The sheer force of the punch was so great that Ali`s mind seemed to block out its impactful shockwave consequence.  Switching to automatic pilot, he got up at three and was fighting back. Utterly impossible…but the impossible happened!  Another left hook from Joe landed, but nothing as substantive followed.  As the fifteenth bell tolled, Joe raised his hands aloft and Ali didn`t. Joe knew he`d won and Ali knew he hadn`t.

Judge Artie Aidala: 9-6-0.

Judge Bill Recht: 11-4-0.

Referee and Judge Arthur Mercante: 8-6-1.

Next stop was hospital for both Joe and Ali. “Smokin” Joe`s pre-existing hypertension condition was now through the roof and he was suffering from a kidney infection in the basement. Ali`s tenderized jaw was carefully examined.  It was badly swollen, but not broken. That happened several years later when he fought Ken Norton for the first time.

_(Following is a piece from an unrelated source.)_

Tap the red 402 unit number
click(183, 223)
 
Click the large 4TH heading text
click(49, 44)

As we see this film fifty years on, we marvel at what great fighters and truly great men Joe Frazier and Muhammad Ali were and forever will be.  Unlike keen rivals Jack Dempsey and Gene Tunney from the Roaring Twenties, who lived into their eighties, and even danced a waltz to celebrate the Battle of the Long Count, these younger greats from the sixties and  seventies, were not destined for longevity.

Joe died at just sixty seven and Ali at seventy four. They`d given their all, then even more, and finally too much.

As long as there`s Boxing, the two of them will always be mentioned in the same breath. Destiny joined and then fused them together forever… from here to eternity.